======== Texte source

Merci de me donner l’occasion de témoigner devant le Comité. C’est vraiment un honneur et un défi de prendre la parole après les témoins qui ont présenté des points de vue aussi solides et éclairés la semaine dernière et ce matin. Ils ont notamment mis en évidence l'évolution critique observée à Hong Kong, évolution qui ne sera pas sans conséquence pour les Canadiens tant à Hong Kong que dans leur propre pays. La COVID-19 a montré très clairement que les répercussions sur la santé et la stabilité du monde et de la région ne connaissent pas de frontières.
Je suis Hongkongaise de naissance et je possède la résidence permanente à Hong Kong. Je suis également professeure émérite à la faculté de droit de la City University of New York. J’ai enseigné le droit pendant 18 ans, et j’ai notamment formé des avocats, des juges, des professeurs de droit et des cadres juridiques chinois pendant 10 ans, à partir de la fin des années 1980.
Mon organisation, Human Rights in China, a vu le jour en mars 1989 pour appuyer le mouvement démocratique de la même année. Dans un cadre international des droits de la personne, nous appuyons les défenseurs des droits de la personne et les groupes de la société civile pour promouvoir la protection des droits de la personne. Nous sommes présents à Hong Kong depuis 1996.

================
======== Données extraites

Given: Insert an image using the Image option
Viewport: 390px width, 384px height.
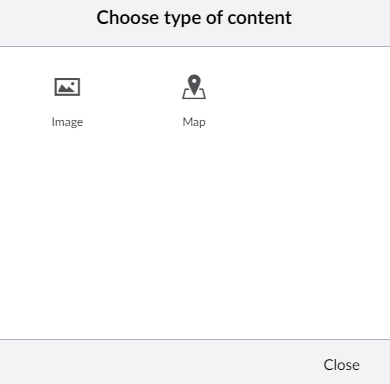Looking at the screenshot, I should coord(67,102).
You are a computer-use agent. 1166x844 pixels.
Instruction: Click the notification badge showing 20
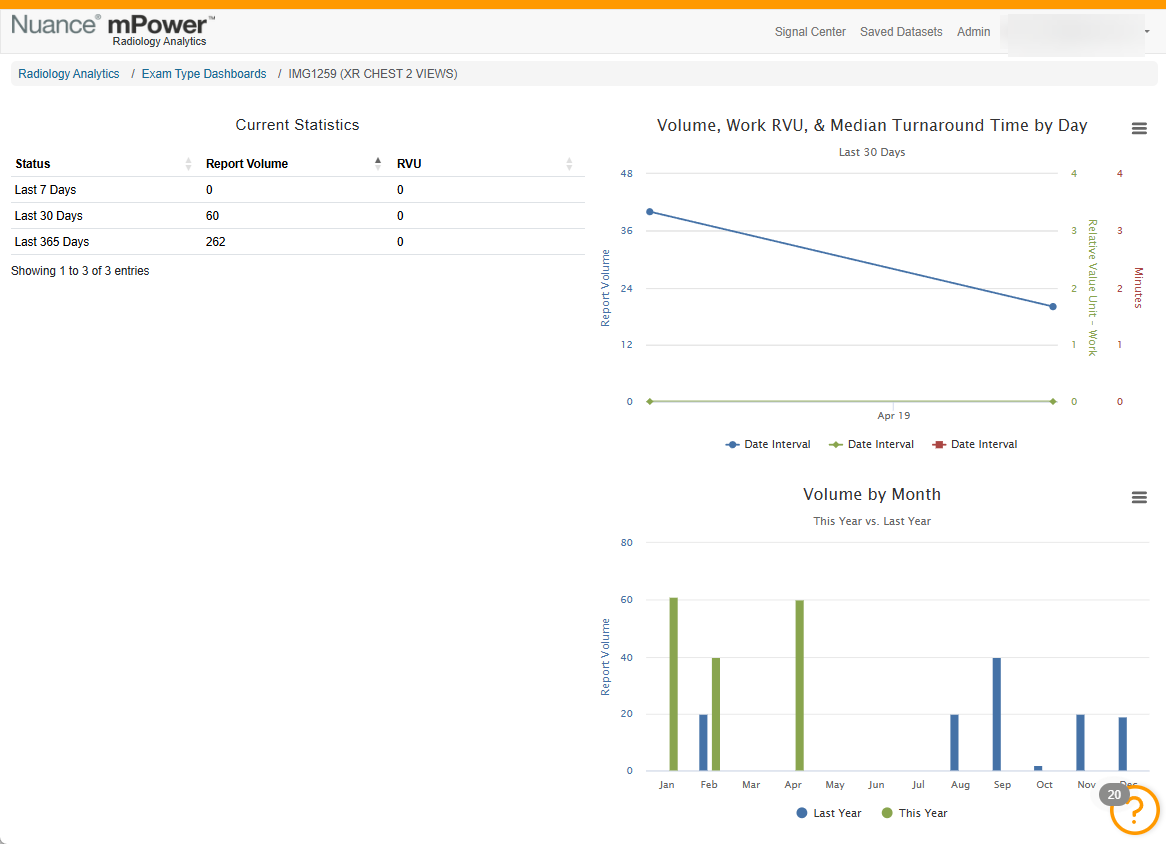(x=1114, y=794)
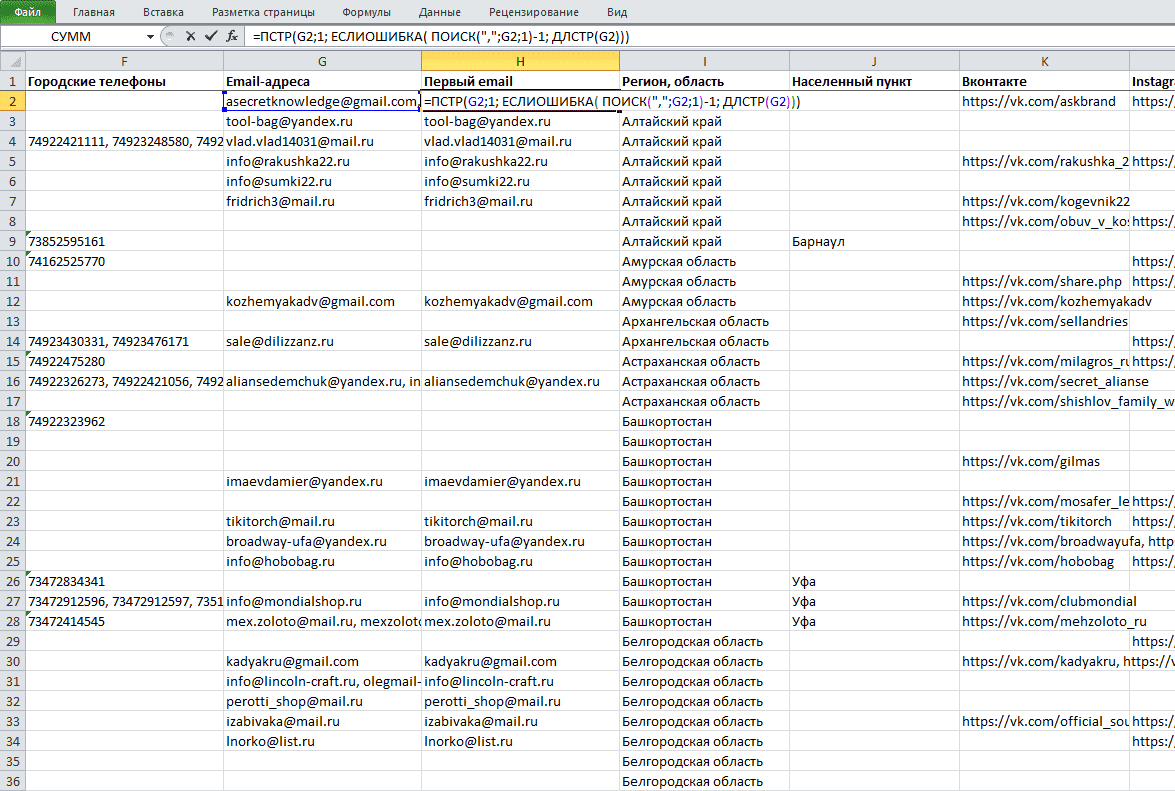The height and width of the screenshot is (791, 1175).
Task: Select column G header
Action: tap(322, 61)
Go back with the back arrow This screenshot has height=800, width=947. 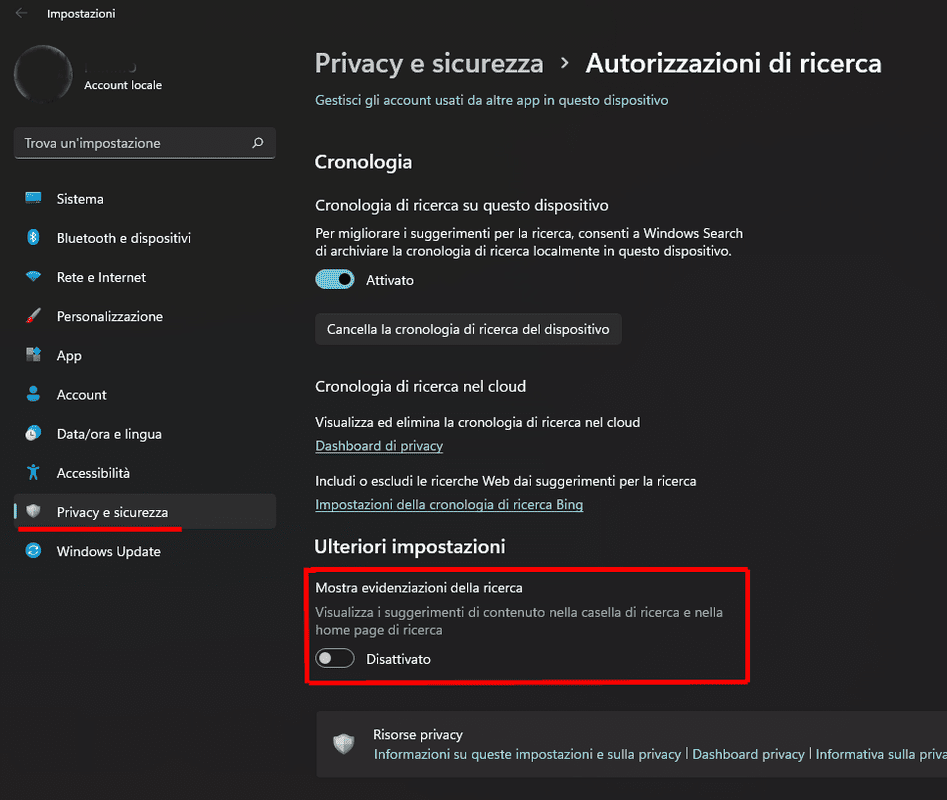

================

Série d'exercices:
A - Répondez à ces questions sur le témoignage devant le Comité :
(i) Pendant combien d'années l'intervenante a-t-elle enseigné le droit ?
(ii) Quand Human Rights in China a-t-elle vu le jour ?
(iii) Depuis quelle année l'organisation est-elle présente à Hong Kong ?
B - Poursuivez le témoignage devant le Comité à partir de sa dernière phrase.

Résultats des exercices:
A -
(i) Pendant 18 ans.
(ii) En mars 1989.
(iii) Depuis 1996.

B -
La dernière fois que je suis venue à Ottawa, c’était en 2012, pour la conférence du Congrès international des parlementaires sur le Tibet. La question que Mme Zann a posée ce matin au sujet des signaux prémonitoires a été pour moi un rappel. En fait, les politiques de Pékin, la militarisation et la sécurisation complète, y compris les lois sur la sécurité nationale et les tactiques de répression sociale et de contrôle, ont été déployées il y a des décennies et ont clairement montré ce qui se tramait pour Hong Kong. Il aurait fallu qu'on ait la volonté politique d'en prendre conscience.
Je commencerai par un point d'ordre général, avant de faire quelques observations improvisées et de me concentrer sur la loi sur la sécurité nationale. Je voudrais ensuite passer directement aux recommandations, en espérant que, à la faveur des questions, nous pourrons avoir une discussion plus poussée.
Ce que je veux dire par-dessus tout, c’est qu’il est très important que le Comité, dans son rapport ou tout autre résultat concret découlant de cette série d’audiences, fasse attention à la façon de présenter les faits. Les grands titres de Hong Kong qui proclament la mort de Hong Kong, la fin de Hong Kong telle que nous la connaissons, disant que le pays n'a aucun avenir, etc., sont en fait des descriptions sinistres fondées sur des faits quotidiens qui donnent à réfléchir: attaque en règle contre la primauté du droit, les valeurs et le mode de vie de Hong Kong, attaque qui a effectivement mené à la censure, plombé le climat, etc. Mais je tiens à nous exhorter tous à la prudence, lorsque nous parlons de Hong Kong, en nous gardant de reprendre ou de mettre en exergue ce récit tronqué inspiré par le désespoir, d'autant plus qu'on se prononce prématurément sur un avenir qu'il reste à écrire.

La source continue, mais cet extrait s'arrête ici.